There’s no guarantee that such a majority will be established in time to walk the country backward from the fiscal cliff. And in the meantime, our leaders have a responsibility that transcends their ideological differences: the responsibility to work with one another to keep the country solvent.Poeple love to fantasize about radical change. But radical change is a very rare thing in history, and most decades turn out to be very much like the decades before. It is highly unlikely that either party will have, within the next 20 years, the kind of majority needed to enact the budgetary fantasies of its core partisans. Compromise is essential.The dream of realignment has become the enemy of such compromises. It inspires politicians to claim sweeping mandates from highly contingent victories: think of Dick Cheney insisting on another round of deficit-financed tax cuts in 2003 because “we won the midterm elections” and “this is our due,” or the near-identical rebukes that President Obama delivered to Eric Cantor (“Elections have consequences — and Eric, I won”) and to John McCain (“the election’s over”) during the debates over the stimulus and health care.

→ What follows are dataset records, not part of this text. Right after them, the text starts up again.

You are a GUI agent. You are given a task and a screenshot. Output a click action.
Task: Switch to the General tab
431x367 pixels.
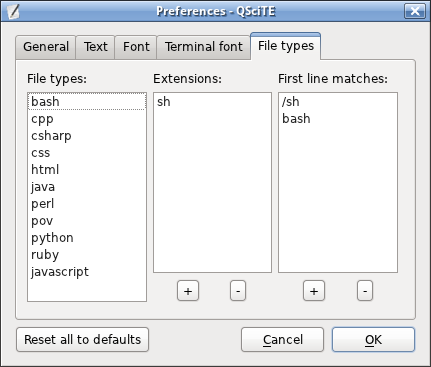(46, 47)
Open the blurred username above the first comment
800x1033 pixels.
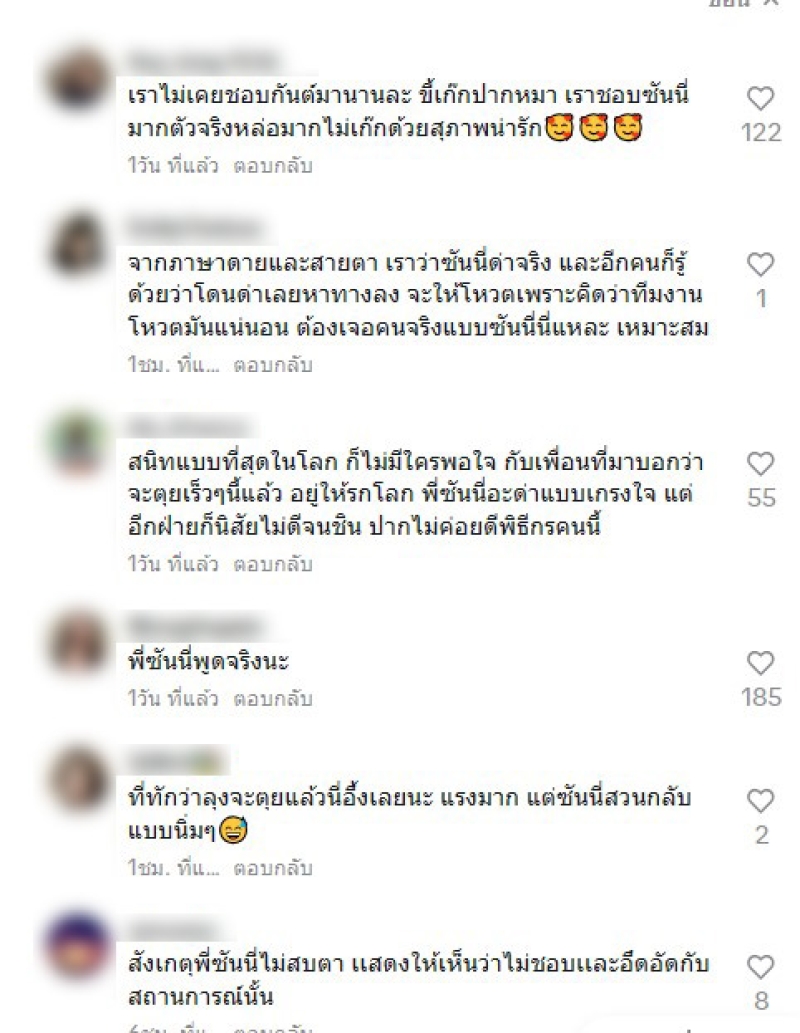point(202,62)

The losers, meanwhile, wax intransigent, while hoping for a realignment of their own. After all, why cut a deal today if tomorrow you might overthrow your rivals permanently? Better to just say “no” flat out, as the Bush-era Democrats did with Social Security reform and the Republicans did with health care, and hope that the next election will deliver you the once-in-a-generation victory. . . .
In reality, the next election may be no more transformative than 2008 turned out to be. The next Republican president may find himself as hemmed in and frustrated as President Obama has become. Meanwhile, America will still have a credit rating to fix, and a deficit to close.
And in the words of my favorite book of Samurai advice, "this understanding extends to all things." We have to deal with the world as it is, not waste all our energy wishing it were some better place.